C'est ainsi que le Sénat a organisé l'an dernier, en partenariat avec l'ESSEC, les premières rencontres de capital risque - Tremplin entreprises - destinées à rapprocher ceux qui ont les idées de ceux qui ont les capitaux. Les trois quart des vingt projets qui ont été présentés à des investisseurs professionnels ou privés ont pu ainsi trouver les financements nécessaires à leur création ou à leur développement. Voilà, me semble-t-il, quelque chose de tout à fait concret, utile et qui marche. Si vous même avez des idées et recherchez les capitaux pour les mettre en oeuvre, un conseil : postulez pour la deuxième édition de Tremplin entreprises les 6 et 7 juin prochain.
Par ailleurs, j'ai décidé de me déplacer régulièrement en Province afin de sensibiliser, avec le concours d'entrepreneurs ayant déjà réussi, les jeunes à l'esprit d'entreprise.
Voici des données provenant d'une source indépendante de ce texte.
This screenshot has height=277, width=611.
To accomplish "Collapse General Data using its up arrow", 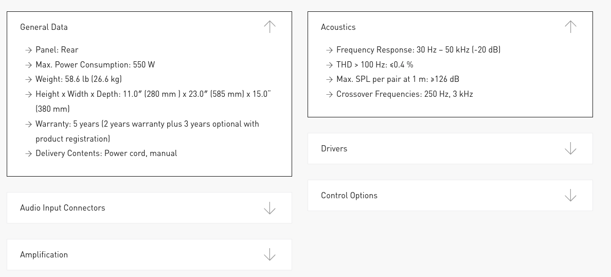I will tap(269, 27).
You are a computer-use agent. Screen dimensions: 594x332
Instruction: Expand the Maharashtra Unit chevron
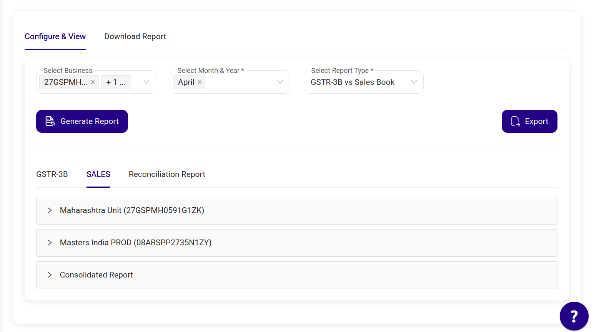coord(50,210)
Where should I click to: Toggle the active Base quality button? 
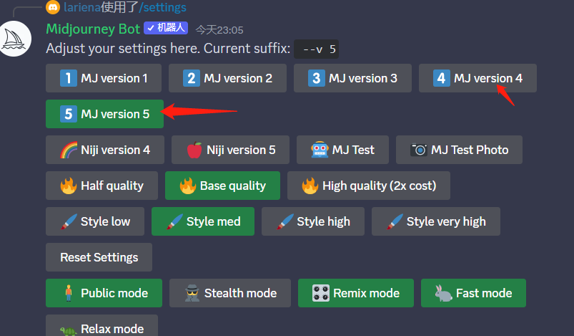[x=222, y=186]
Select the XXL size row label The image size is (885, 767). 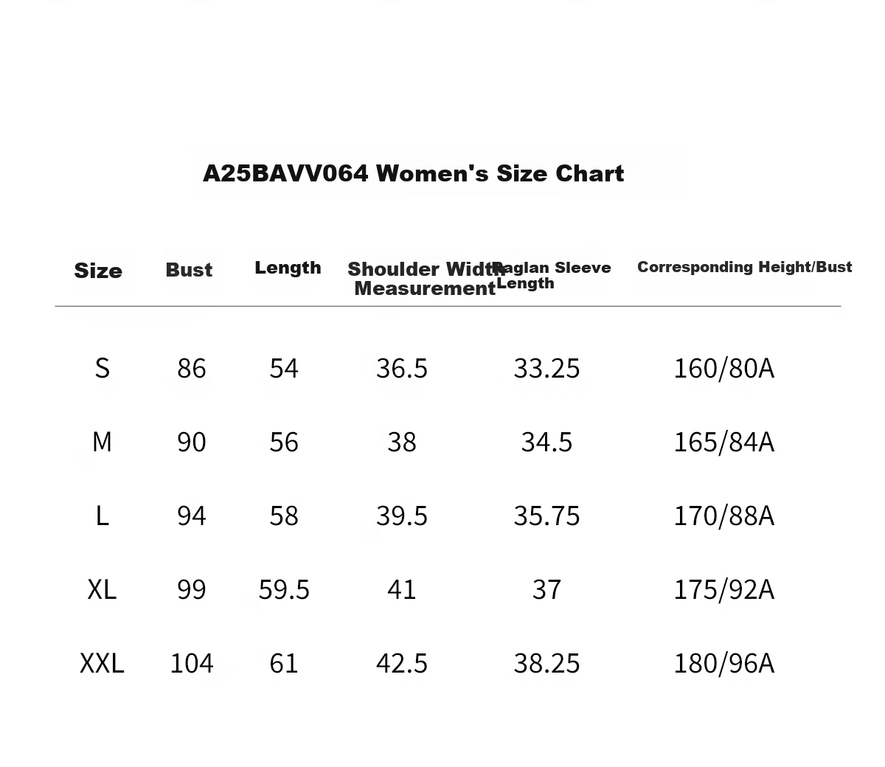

J'étais ainsi la semaine dernière à Lyon où j'ai pu, en compagnie de mon ami Raymond Barre, discuter avec les jeunes et m'efforcer de les convaincre à créer leur propre entreprise.
Enfin, j'ai souhaité rapprocher davantage le législateur des réalités de l'entreprise et c'est pourquoi j'ai proposé à mes collègues d'effectuer un stage d'immersion de quelques jours en entreprise afin de se rendre compte par eux-mêmes de la situation. Une trentaine de sénateurs, de tous les horizons politiques ont accepté et, à leur tour, ont reçu des chefs d'entreprise au Sénat afin de leur montrer, loin des clichés et des a priori, les travaux du Sénat de la République. Le 2 février, c'est à dire mercredi prochain, sénateurs et chefs d'entreprise ayant participé à cette expérience pourront échanger librement sur des thèmes concrets tels que le financement de l'innovation ou l'insertion des jeunes par l'économie. Ce seront les premières "Rencontres sénatoriales de l'entreprise", auxquels vous êtes conviés et pouvez vous inscrire directement en utilisant l'internet : entreprises.senat.fr. On ne dira plus après cela que les sénateurs ne sont pas branchés !
En ce nouveau siècle d'un nouveau millénaire, je forme donc des voeux pour que le bon sens l'emporte sur le dogmatisme et en vous remerciant pour votre attention, je souhaite longue vie au Salon des entrepreneurs.